C’è un meme che circola molto sui social e mostra due foto: una del primo giugno, con Nacho che alza la Champions a Wembley, una del giorno successivo, con l’atteso “Here we go per” Mbappé in blanco. È la fame di un club per cui nulla è mai abbastanza e di più è sempre meglio. Ma per quanto necessario in una rosa che non ha attaccanti di ruolo, il francese arriva in una squadra campione d’Europa in carica e già zeppa di talento offensivo da esplorare. In questo, l’arrivo di Mbappé ricorda la vernice dorata sulla Bentley a cui veniva tolto il motore, quella di cui parlava Zidane al momento dell’acquisto di Beckham e della cessione di Makélélé (era il 2003).
È passato quasi un quarto di secolo dall’acquisto di Figo e l’idea di dominio sul calcio europeo del Real Madrid è sempre lì. Sono cambiati i modi, aggiornati per stare nella contemporaneità, ma il resto c’è. A Florentino viene riconosciuta una perseveranza diabolica, quell’afflato di grandeur un po’ megalomane che lo hanno spinto a fare di tutto, perfino a cambiare strategia, pur di portare la sua squadra sul tetto del mondo. Ma certi vizi non muoiono mai, possono tornare a tormentare anche un sovrano illuminato e scafato come un fantasma dei Natali passati.
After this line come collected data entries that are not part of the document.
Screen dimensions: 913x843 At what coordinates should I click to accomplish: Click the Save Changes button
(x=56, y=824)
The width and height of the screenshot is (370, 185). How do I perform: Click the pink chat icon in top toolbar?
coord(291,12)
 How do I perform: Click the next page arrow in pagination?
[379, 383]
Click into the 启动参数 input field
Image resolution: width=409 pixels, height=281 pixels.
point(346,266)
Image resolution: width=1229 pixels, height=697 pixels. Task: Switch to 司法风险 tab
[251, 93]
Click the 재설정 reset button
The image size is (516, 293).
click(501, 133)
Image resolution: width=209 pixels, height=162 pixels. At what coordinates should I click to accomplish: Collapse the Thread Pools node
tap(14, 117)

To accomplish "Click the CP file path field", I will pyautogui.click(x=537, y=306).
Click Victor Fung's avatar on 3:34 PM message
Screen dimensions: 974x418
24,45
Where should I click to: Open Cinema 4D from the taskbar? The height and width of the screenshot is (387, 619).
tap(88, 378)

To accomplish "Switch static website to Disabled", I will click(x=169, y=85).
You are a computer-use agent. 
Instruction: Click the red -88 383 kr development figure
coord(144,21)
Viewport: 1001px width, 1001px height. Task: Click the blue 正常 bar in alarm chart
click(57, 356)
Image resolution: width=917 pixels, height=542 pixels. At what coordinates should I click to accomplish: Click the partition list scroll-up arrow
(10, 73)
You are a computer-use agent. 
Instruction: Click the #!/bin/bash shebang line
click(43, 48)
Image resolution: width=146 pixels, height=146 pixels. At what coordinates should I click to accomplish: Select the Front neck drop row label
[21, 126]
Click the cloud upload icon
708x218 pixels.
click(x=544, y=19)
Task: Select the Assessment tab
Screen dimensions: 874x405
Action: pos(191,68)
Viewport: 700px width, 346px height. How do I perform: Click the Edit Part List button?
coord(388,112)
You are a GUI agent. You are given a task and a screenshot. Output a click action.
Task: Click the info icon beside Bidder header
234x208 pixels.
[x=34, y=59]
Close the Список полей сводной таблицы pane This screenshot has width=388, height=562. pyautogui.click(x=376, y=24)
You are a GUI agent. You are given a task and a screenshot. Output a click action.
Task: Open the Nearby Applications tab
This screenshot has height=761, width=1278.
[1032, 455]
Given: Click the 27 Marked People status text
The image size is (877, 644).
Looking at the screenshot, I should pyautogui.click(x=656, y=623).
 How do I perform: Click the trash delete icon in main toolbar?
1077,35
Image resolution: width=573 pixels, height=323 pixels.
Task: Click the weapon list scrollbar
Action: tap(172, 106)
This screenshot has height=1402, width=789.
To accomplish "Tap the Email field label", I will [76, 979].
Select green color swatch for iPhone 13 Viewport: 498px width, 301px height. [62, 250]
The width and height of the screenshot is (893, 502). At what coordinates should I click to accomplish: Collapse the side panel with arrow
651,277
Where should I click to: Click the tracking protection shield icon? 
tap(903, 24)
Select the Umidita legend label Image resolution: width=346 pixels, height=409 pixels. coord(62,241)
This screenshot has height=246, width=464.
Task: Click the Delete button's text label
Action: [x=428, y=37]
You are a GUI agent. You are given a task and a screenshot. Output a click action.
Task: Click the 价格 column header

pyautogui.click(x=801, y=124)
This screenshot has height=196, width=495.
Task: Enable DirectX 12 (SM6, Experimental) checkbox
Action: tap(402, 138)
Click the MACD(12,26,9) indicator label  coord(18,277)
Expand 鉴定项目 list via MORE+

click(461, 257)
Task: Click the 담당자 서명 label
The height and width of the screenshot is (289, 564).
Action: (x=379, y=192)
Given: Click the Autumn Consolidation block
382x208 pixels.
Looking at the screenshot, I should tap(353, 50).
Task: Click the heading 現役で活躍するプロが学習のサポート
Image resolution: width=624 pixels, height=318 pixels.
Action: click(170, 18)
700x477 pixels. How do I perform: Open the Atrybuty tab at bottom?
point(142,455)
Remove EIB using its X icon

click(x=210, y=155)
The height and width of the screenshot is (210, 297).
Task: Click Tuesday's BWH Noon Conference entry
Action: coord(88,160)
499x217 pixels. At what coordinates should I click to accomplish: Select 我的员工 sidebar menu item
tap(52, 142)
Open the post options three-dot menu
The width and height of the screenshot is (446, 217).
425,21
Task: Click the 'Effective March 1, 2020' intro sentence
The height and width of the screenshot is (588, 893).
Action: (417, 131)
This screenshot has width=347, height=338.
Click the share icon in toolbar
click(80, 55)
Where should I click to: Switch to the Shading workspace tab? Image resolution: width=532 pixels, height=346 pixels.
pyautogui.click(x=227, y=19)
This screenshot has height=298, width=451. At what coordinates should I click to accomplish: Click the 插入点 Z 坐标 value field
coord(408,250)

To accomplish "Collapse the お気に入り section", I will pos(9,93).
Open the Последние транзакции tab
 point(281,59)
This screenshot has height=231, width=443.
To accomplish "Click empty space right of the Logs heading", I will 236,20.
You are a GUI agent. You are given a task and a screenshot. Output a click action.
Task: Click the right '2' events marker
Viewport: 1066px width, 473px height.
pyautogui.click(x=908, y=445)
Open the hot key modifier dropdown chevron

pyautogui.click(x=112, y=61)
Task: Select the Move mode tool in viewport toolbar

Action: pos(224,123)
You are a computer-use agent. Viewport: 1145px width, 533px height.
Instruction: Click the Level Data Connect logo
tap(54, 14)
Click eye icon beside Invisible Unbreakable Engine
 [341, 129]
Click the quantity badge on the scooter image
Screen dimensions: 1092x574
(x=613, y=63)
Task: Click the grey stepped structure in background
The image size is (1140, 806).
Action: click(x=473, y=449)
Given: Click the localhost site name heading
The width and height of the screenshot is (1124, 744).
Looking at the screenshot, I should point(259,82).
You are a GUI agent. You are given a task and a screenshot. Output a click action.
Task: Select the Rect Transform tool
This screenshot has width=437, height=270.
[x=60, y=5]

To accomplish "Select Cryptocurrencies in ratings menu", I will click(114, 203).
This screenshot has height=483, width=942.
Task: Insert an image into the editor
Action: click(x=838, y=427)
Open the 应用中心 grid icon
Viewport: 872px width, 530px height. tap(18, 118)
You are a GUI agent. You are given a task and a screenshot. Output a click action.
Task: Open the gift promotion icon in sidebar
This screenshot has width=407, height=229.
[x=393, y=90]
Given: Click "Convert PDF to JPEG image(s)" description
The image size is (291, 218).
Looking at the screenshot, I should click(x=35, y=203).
Anche questa versione 2024/25 del Real Madrid sembra sbilanciata in avanti. La scorsa stagione Ancelotti ha dovuto spesso improvvisare la difesa a causa di troppi infortuni lunghi e gravi – i legamenti crociati rotti di Courtois, Militao e Alaba – che potrebbero avere ripercussioni anche quest’anno, e la partenza di Nacho non aiuta. In più, anche i terzini titolari, Carvajal e Mendy, sono giocatori injury prone che rischiano di non ripetere l’ultima straordinaria stagione. E in qualche modo andrà sostituita anche la sapienza geometrica di Toni Kroos, in un centrocampo in cui il talento non manca ma che non ha le carte per replicare il genio del tedesco.
Forse il mercato del Real Madrid non è ancora finito, ma al momento sembra che i fuochi d’artificio per Mbappé abbiano nascosto un po’ di polvere sotto al tappeto. Proprio come accadeva vent’anni fa. Perché se un giocatore eccezionale è sul mercato e vuole giocare a Madrid allora vince almeno un giro sulla giostra, il resto viene dopo. I nuovi Galácticos sembrano di nuovo una somma algebrica di talenti, più che negli ultimi anni. Con tutte le incognite che questo comporta. Poi, certo, è ancora la rosa più forte di tutte, con un’età media piuttosto bassa e una voglia di vittorie insaziabile. Per tutti gli altri, in Spagna e in Europa, sarà un problema ancora per molti anni.